相続不動産の換価分割

遺産である不動産を売却し、その代金を相続人全員で分けることにした場合を考えます。

売却の前提として相続登記を入れる必要がありますが、どうせすぐに売却するので便宜的に相続人のうちの1人だけの名義にして、その人が売却の手続きを行う、ということがよくあります。

相続税譲渡所得税がその人だけにかかってしまわないか?また、売却代金を他の相続人に分配する際に贈与税がかかってしまわないか?と思うかもしれませんが、いずれもその心配はありません。課税上は形式的な名義ではなく実態を考慮してくれます。

ただし、そのことを遺産分割協議書にはっきり書く必要があります。
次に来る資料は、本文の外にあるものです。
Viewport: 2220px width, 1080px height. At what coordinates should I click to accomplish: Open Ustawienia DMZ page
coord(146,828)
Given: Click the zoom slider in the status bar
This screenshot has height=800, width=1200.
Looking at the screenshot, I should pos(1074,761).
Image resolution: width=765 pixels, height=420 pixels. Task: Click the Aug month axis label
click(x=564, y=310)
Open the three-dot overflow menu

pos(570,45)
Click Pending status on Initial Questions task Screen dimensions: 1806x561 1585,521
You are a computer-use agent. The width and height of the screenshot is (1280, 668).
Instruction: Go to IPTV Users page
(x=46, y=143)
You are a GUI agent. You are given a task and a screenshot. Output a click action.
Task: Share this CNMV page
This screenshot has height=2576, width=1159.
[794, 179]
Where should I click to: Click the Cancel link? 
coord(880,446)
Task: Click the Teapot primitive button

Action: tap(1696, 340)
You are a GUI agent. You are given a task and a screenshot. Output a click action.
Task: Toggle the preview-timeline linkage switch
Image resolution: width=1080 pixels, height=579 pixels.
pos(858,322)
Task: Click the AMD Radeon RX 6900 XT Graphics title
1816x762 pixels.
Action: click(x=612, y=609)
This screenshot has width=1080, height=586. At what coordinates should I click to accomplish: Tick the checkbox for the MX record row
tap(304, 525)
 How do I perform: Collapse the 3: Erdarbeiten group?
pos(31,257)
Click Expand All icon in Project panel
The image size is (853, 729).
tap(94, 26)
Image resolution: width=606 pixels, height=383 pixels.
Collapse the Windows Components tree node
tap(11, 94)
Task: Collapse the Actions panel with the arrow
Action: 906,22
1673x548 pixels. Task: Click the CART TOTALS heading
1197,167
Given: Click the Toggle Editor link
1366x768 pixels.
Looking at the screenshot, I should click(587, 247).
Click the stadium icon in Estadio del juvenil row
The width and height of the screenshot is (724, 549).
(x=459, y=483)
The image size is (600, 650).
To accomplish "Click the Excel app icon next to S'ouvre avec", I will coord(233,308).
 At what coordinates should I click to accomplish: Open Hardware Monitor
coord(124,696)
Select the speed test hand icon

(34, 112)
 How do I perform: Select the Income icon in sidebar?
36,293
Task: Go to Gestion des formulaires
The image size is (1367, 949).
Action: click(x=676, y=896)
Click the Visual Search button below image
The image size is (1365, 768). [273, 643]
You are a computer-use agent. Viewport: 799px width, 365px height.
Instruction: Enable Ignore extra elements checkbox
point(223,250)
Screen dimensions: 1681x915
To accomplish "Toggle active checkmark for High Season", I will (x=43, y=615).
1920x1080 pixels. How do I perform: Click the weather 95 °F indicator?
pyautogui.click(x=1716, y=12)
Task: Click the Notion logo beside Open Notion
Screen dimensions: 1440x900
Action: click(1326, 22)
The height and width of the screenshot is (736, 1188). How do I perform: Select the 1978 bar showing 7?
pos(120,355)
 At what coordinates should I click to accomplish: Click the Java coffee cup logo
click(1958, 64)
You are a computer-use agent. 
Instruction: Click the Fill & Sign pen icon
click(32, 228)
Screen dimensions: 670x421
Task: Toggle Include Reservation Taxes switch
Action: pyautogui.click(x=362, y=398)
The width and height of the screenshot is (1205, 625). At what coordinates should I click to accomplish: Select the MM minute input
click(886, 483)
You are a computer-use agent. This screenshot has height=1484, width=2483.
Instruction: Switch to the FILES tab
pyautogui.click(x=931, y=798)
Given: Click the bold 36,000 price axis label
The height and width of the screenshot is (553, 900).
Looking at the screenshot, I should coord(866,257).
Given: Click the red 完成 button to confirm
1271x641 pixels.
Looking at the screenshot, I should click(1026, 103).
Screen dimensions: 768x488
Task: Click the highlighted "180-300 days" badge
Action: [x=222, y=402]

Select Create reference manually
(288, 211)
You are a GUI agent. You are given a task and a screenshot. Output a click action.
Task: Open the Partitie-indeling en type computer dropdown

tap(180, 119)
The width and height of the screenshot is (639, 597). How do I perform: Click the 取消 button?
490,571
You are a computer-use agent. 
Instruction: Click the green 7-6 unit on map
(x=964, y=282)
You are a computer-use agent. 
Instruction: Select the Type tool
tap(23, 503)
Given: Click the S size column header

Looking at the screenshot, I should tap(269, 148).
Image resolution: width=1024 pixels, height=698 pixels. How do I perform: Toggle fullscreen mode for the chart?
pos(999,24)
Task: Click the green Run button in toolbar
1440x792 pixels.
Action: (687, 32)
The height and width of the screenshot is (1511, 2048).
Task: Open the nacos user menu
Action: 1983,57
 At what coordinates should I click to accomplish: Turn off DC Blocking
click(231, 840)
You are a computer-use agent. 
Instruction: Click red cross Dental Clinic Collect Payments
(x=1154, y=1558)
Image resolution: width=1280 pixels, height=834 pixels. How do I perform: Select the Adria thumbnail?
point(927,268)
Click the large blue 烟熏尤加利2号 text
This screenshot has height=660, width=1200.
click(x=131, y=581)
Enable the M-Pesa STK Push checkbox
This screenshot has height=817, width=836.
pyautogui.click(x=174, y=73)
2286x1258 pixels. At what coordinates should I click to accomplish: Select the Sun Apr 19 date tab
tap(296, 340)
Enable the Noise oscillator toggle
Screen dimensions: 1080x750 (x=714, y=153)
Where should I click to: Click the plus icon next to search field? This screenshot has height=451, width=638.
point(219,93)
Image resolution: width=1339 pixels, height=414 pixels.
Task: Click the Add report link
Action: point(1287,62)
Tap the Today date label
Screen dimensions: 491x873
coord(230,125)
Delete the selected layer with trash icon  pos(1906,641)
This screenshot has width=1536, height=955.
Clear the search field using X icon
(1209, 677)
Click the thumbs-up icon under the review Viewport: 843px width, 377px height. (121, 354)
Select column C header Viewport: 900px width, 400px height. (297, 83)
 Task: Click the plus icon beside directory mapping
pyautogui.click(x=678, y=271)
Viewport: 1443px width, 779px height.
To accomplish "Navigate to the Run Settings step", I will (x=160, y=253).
遺産分割協議書から読み取れない場合は、1人の相続人が単独相続したものとして課税されてしまうおそれがあります。

しかし、「便宜的に相続人の1人に相続させる」という遺産分割協議書では、相続登記を入れられない可能性があります。登記は実態に即して入れなければならないという大原則があるからです。(とはいえ、大抵の法務局では大丈夫だと思いますが。。)

税務署用と登記用で2つ遺産分割協議書を作るという手もありますが、あまり良い手段とは言えません。

結局一番確実なのは、相続人全員の名義で相続登記を入れることです。その場合、売却手続きに相続人全員の関与が必要となるのでその点が面倒かもしれませんが。。